2.2 If any of the following events apply to a Customer, the Company shall have the right to withhold further services for that Customer, in addition to any right of action or remedy on the part of the Company for the recovery of any moneys due for any antecedent breach by that Customer;
(a) The Customer is in default of payment due for more than 7 days;
(b) The Customer is or becomes an externally administered body corporate (within the meaning of the relevant legislation);
(c) A receiver enters into possession or takes control of all or any of the Customer’s assets or undertaking; or
(d) The Customer is or becomes insolvent or ceases or threatens to cease to carry on its business.
3 Warranty
3.1 Subject to Clause 4 the Company shall make good within a reasonable time after request in writing by the Customer, defects in installations which arise from non-compliance with the Customer’s specifications, material, workmanship, or error provided that:
(a) That installed items have not been unduly interfered with by persons other than the representatives of the Company; and
(b) Such defects appear within 1 week of installation; and
(c) The Customer has notified the Company in writing within 3 days of the alleged defect first coming to the Customer’s notice; and
(d) The Customer has not carried out any repairs, alterations or variations or other work on the installation without the written consent of the Company.

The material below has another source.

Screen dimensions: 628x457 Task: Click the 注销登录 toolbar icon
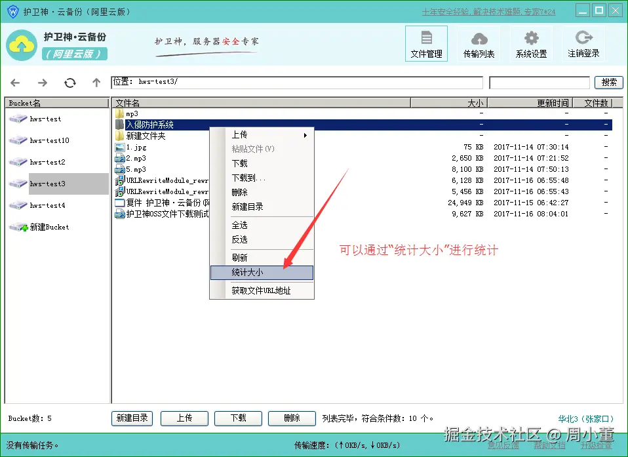click(583, 43)

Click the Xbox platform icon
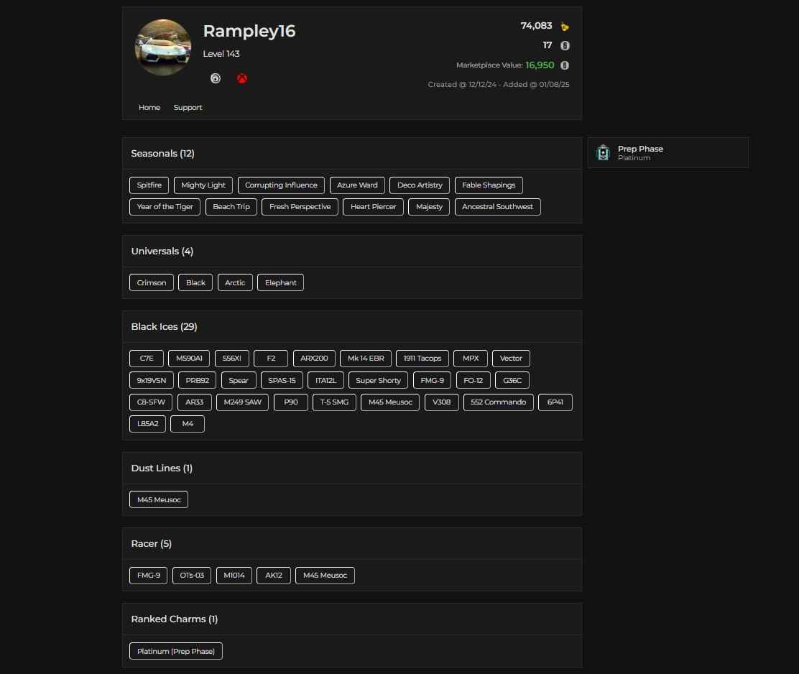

3.2 The Company shall not be liable for any unauthorised alteration to the installation that has been performed by the Customer or agent or contractor of the Customer.
4 Exclusion of Warranties and Liability
4.1 Warranties of fitness for a particular purpose and all other representations, statements, warranties or conditions whether implied by the Sale of Goods Act 1908 or other statute, or made by any representative or agent of the Company or otherwise, whether expressly or implied, are hereby excluded.
4.2 The Company, directors, officers or staff shall not be liable to the Customer (whether in contract, tort or otherwise) for any loss (including but not limited to loss of profits and consequential loss) of any kind whatsoever arising out of the supply of or failure to supply the service as set out in the Proposal.
4.3 If, notwithstanding 4.2, the Company, its directors, officers or staff are found to be liable to the Customer in any circumstances then the maximum combined amount such person shall be liable for to the Customer under any contract or contracts or in tort is an amount equal to the lesser of:
(a) Invoiced amount for services provided pursuant to the Proposal;
(b) The actual loss or damage suffered.
5 Indemnity
5.1 The Customer shall keep the Company indemnified against all costs, claims, demands, expenses, damages and liabilities of any nature whatsoever, including without limiting the generality of the foregoing, claims for death, personal injury, damage to property and consequential loss, (including loss of profits) which may be made against the Company by third parties or which the Company may sustain, pay or incur as a result of or in connection with the installation.
6 Miscellaneous
6.1 These Conditions in conjunction with the Proposal represent the entire agreement between the parties and all other representations, warranties or promises whether verbal or written are hereby expressly excluded.
6.2 These conditions may only be varied by agreement in writing between the parties by a duly authorised representative of both the Customer and the Company.
6.3 The conditions and proposal shall be governed by the Law of New Zealand and the parties agree to submit to the jurisdiction of the New Zealand Courts.